### Written instruction
Pick up the GEESE challenge notebook walkthrough after its final sentence and keep writing it.

─── Document passage ───

## The GEESE Challenge: running the experiment

In this notebook we will be going through the steps involved in the GEESE task using the e-rte-3-it dataset [1] as our data source.

### Install Miniconda and LM-Eval
(First: we suggest to creat a [Miniconda](https://docs.anaconda.com/miniconda/) environment and work within in.)

If you don't have it already, install the LM-Eval library by running the following cell.

In [None]:
%pip install git+https://github.com/EleutherAI/lm-evaluation-harness.git

### Step 1: Generate the explanations for the given labels with M1
We will use llama-3-3B-instruct as M1 to generate the explanations for the entailment labels in e-rte-3-it.

**IMPORTANT NOTE**

This step is implemented within the lm_eval framework. We provide custom code to generate explanations with llama-3, you can change model, prompt and explanation types (in the utils.py script), and generation parameters as you wish.

─── Stored data ───

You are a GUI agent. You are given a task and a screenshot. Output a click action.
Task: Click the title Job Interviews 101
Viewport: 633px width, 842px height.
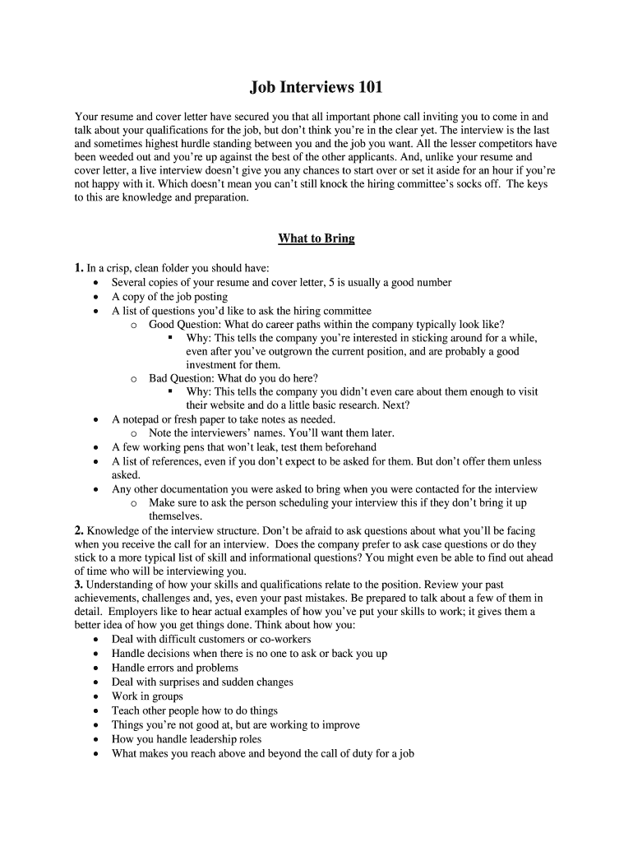(316, 87)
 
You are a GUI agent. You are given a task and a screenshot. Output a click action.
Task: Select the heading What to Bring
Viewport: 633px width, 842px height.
(316, 239)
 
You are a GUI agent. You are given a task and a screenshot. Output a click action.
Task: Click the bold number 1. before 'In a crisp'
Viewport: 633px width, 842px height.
(79, 268)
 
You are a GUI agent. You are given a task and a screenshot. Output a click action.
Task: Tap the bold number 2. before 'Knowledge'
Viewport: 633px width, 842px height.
(79, 530)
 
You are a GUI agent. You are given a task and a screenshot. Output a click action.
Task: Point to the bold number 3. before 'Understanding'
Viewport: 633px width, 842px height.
(79, 585)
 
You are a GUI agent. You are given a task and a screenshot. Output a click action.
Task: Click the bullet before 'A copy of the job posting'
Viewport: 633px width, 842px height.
(97, 297)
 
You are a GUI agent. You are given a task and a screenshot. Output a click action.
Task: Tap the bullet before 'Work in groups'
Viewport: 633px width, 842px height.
(97, 696)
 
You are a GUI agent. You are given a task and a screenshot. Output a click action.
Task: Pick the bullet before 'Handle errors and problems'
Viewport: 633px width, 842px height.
(97, 669)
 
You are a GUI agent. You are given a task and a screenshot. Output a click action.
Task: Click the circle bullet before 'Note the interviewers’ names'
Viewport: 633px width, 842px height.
(133, 433)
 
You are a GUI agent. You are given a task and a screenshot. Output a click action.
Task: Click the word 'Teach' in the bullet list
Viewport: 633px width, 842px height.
(126, 711)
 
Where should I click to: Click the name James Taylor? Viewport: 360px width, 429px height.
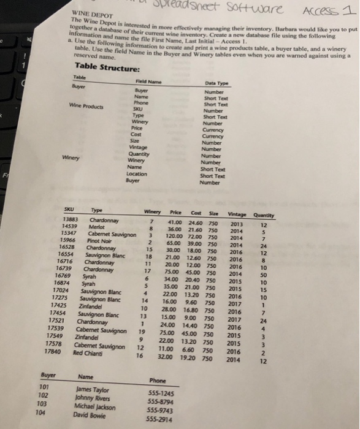point(94,390)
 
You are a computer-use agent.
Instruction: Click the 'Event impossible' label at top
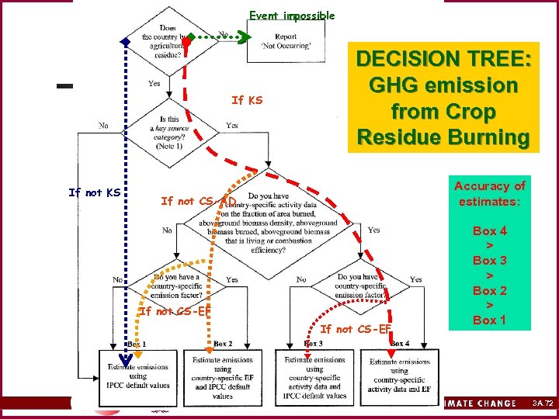coord(291,16)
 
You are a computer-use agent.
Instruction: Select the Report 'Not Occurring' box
coord(285,41)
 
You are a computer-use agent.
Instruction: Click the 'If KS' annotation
coord(247,100)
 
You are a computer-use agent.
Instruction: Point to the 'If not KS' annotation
coord(94,192)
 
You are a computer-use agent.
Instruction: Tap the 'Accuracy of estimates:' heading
coord(489,192)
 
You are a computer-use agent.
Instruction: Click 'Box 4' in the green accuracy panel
coord(489,230)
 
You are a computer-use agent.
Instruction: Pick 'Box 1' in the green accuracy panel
coord(489,320)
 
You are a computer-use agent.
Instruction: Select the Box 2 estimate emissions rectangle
coord(221,376)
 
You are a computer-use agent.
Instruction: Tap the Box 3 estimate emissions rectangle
coord(314,376)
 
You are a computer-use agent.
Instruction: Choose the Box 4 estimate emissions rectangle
coord(399,376)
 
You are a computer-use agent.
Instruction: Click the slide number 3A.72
coord(543,403)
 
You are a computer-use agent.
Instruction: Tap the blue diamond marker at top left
coord(123,42)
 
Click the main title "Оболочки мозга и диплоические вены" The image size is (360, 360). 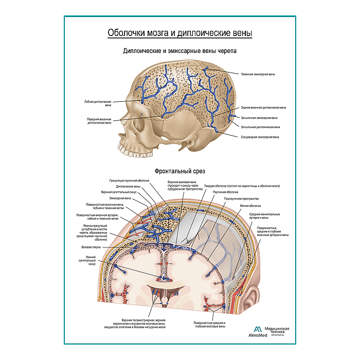pyautogui.click(x=179, y=33)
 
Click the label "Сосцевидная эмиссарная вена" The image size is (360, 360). pyautogui.click(x=260, y=137)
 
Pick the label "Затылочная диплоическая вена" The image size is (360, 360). pyautogui.click(x=260, y=127)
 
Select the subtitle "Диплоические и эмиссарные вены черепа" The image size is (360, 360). pyautogui.click(x=179, y=51)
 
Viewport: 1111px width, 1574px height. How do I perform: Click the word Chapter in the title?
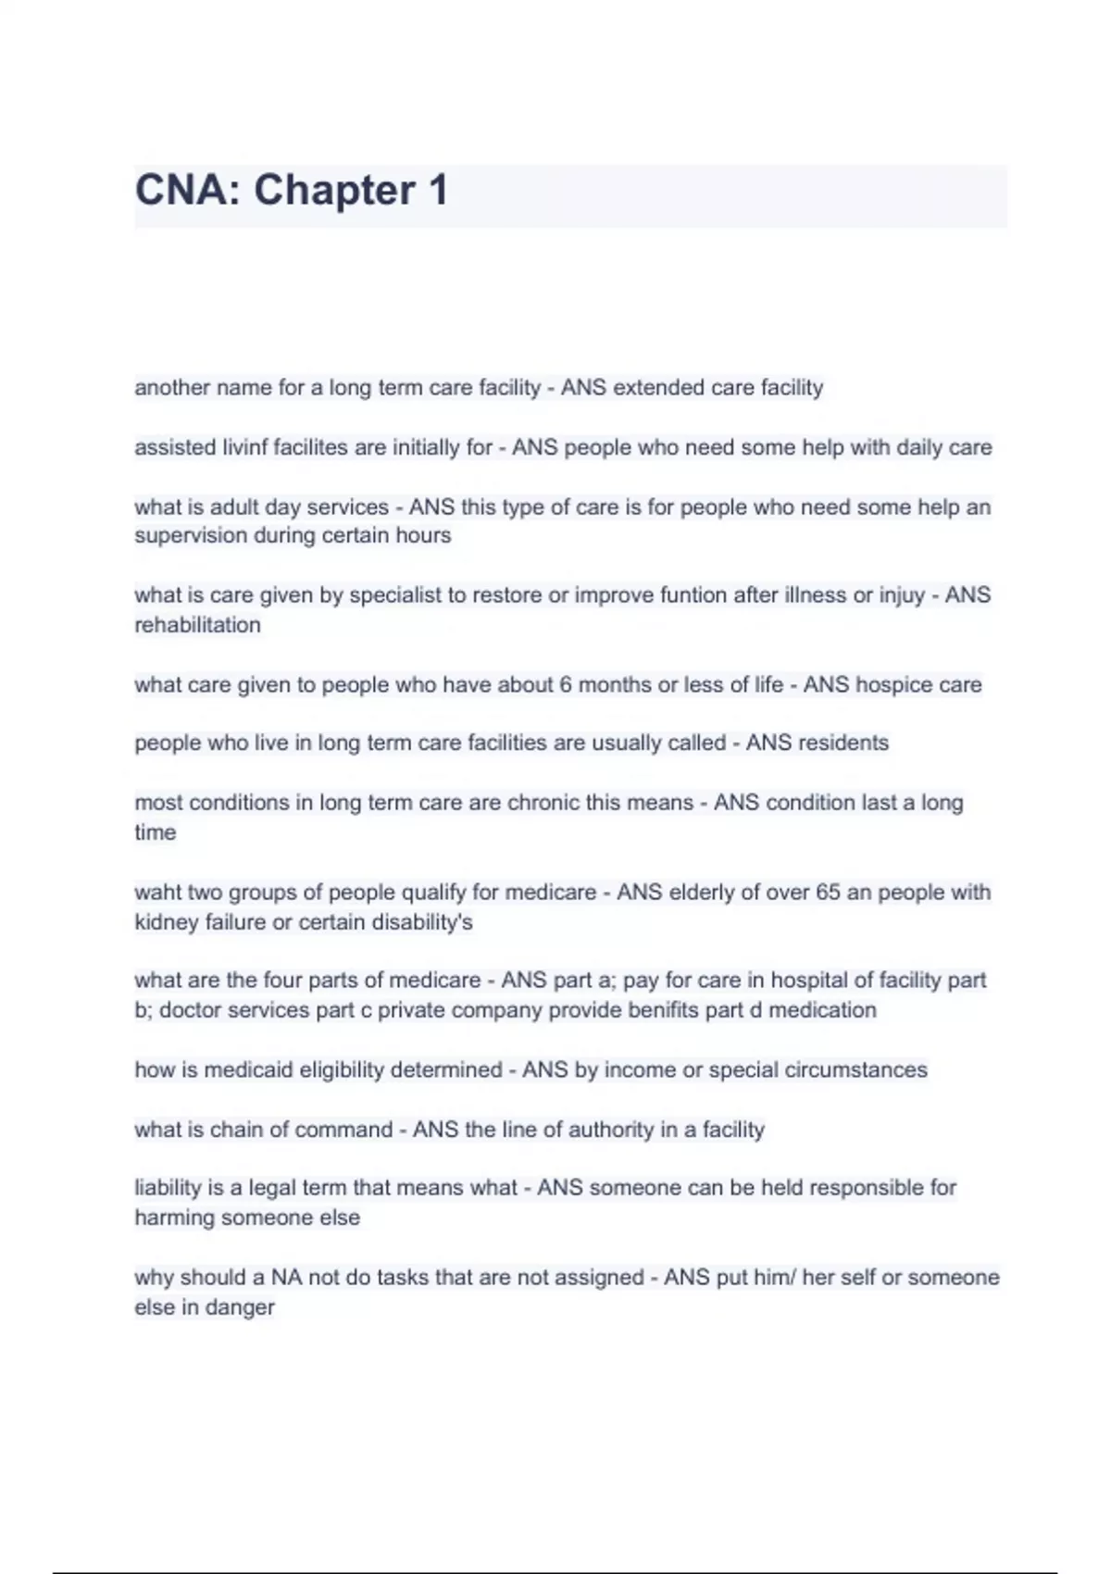(x=334, y=191)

───

### Solved exercise
In [None]:
# Create YAML configurations for each explanation type

EXPLANATION_TYPES = ["whyexp", "whynot", "implicit"]

YAML_geese_gen_template = '''
task: geese_generation_template
dataset_path: azaninello/e-RTE-3-it # the name of the dataset on the HF Hub.
dataset_name: null # the dataset configuration to use. Leave `null` if your dataset does not require a config to be passed. See https://huggingface.co/docs/datasets/load_hub#configurations for more info.
dataset_kwargs: null # any extra keyword arguments that should be passed to the dataset constructor, e.g. `data_dir`.
training_split: null
validation_split: validation
test_split: test
fewshot_split: validation
output_type: generate_until
doc_to_text: !function utils.generate_whyexp_explanation
doc_to_target: "{{explanation}}"
metric_list:
  - metric: exact_match
    aggregation: mean
    higher_is_better: true
    ignore_case: true
    ignore_punctuation: false
generation_kwargs:
  until:
    - "</s>"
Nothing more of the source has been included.